→ To be done
Please rewrite every line of the entries below, including the requests, and increase each coordinate in the answers by 103. Leave the pictures out of your answer.

→ Dataset entries
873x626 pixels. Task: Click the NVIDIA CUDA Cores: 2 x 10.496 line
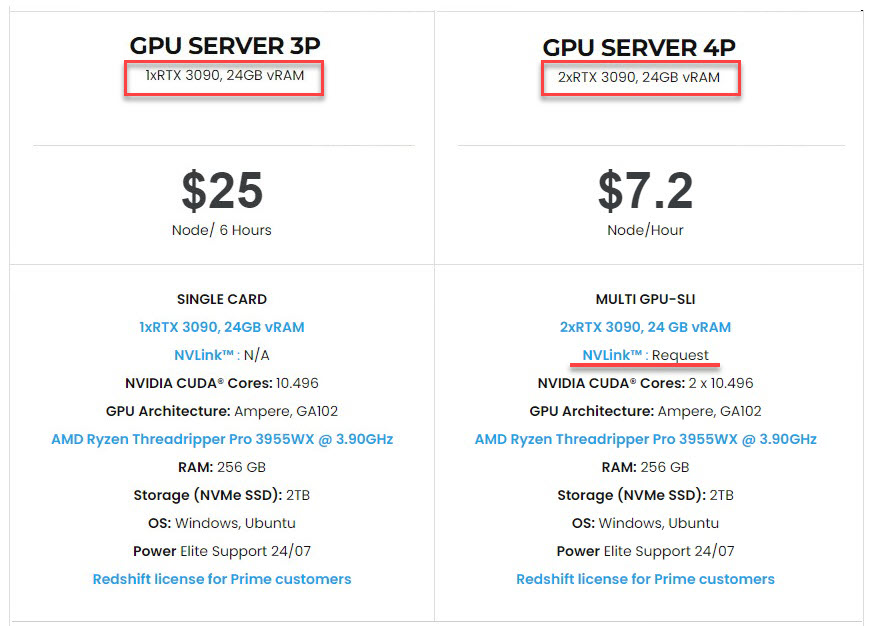[645, 383]
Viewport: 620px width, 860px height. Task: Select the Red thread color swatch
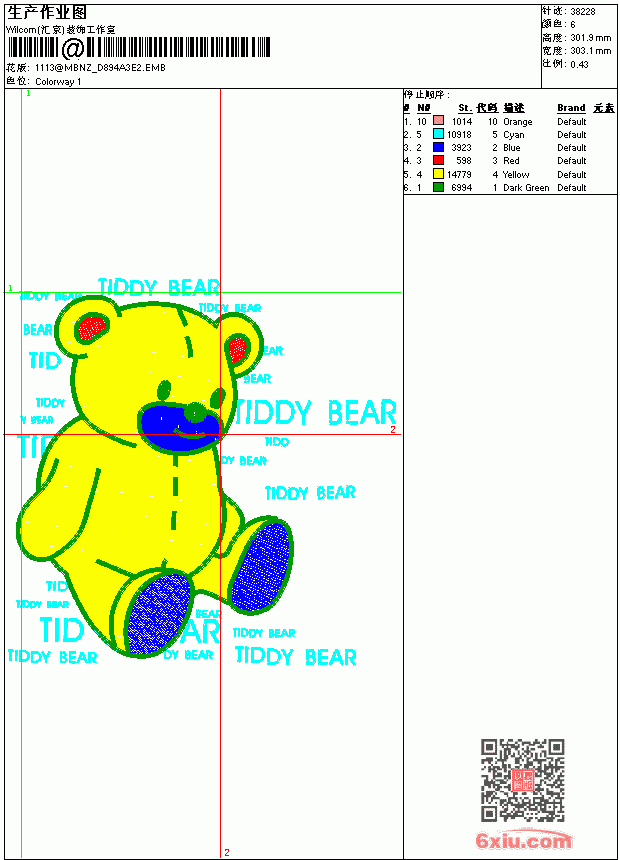pyautogui.click(x=438, y=160)
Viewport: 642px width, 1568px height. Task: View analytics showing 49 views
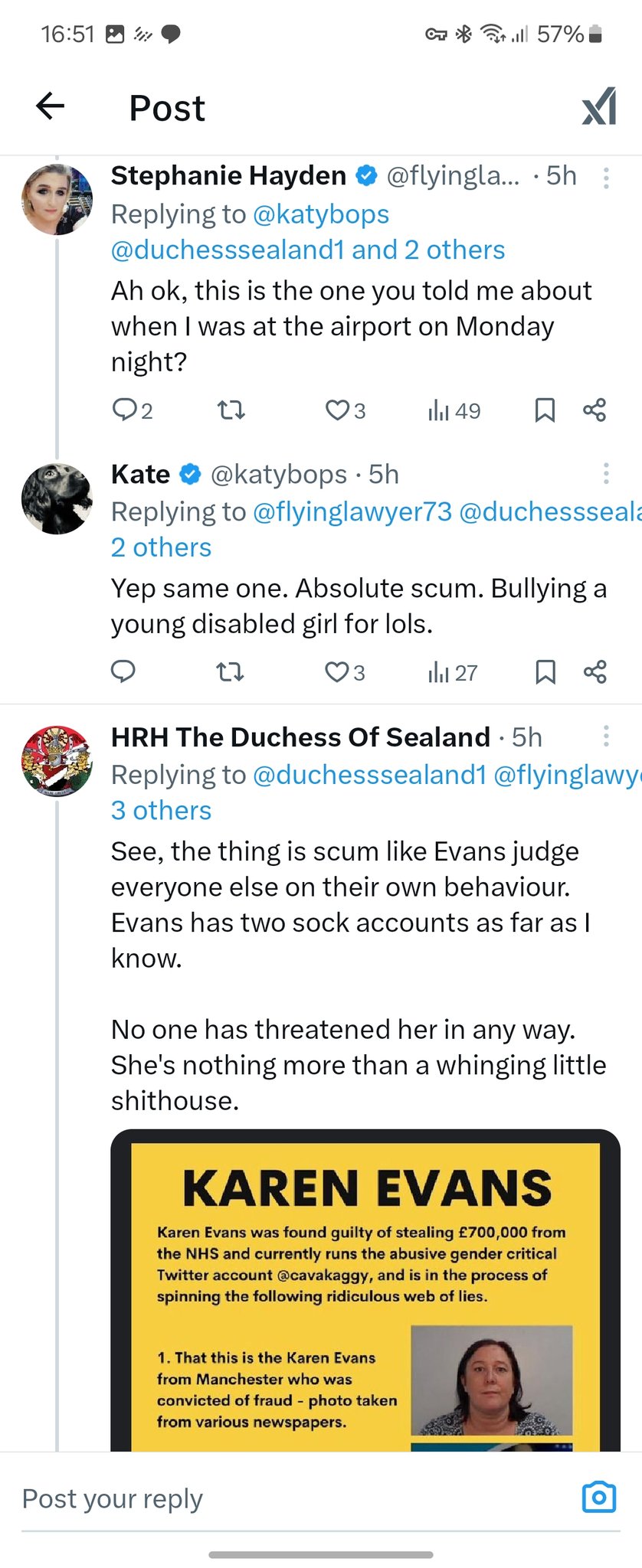[x=454, y=411]
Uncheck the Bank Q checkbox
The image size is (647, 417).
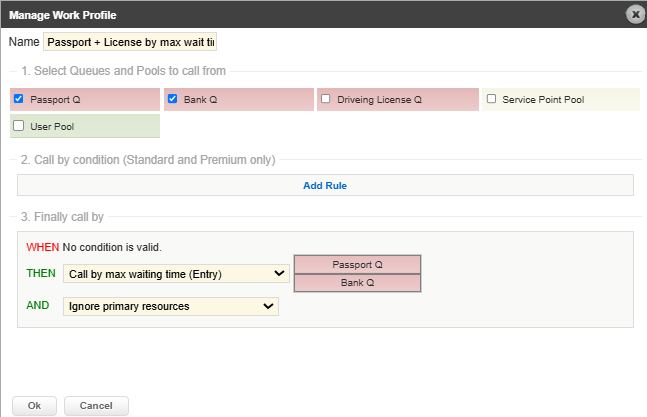172,99
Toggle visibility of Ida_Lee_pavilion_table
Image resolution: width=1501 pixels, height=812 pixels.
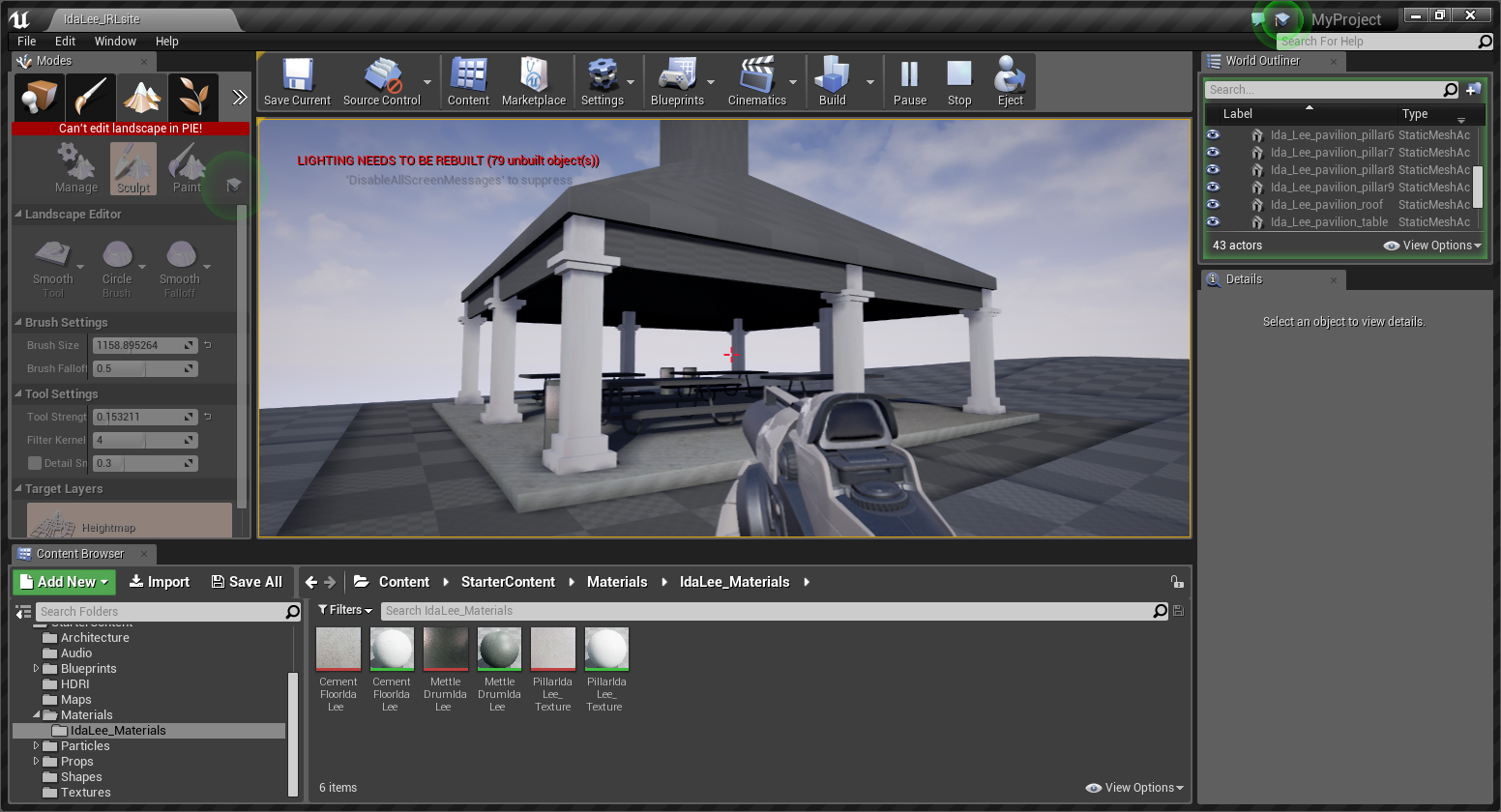(1213, 222)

→ Result of this exercise
873x626 pixels. Task: Click the NVIDIA CUDA Cores: 2 x 10.496 line
[748, 486]
Viewport: 620px width, 860px height. Task: Select the Red thread color swatch
pyautogui.click(x=541, y=263)
Viewport: 642px width, 1568px height. Task: View analytics showing 49 views
[x=557, y=514]
Uncheck the Bank Q checkbox
The image size is (647, 417).
275,202
Toggle visibility of Ida_Lee_pavilion_table
Image resolution: width=1501 pixels, height=812 pixels.
(1316, 325)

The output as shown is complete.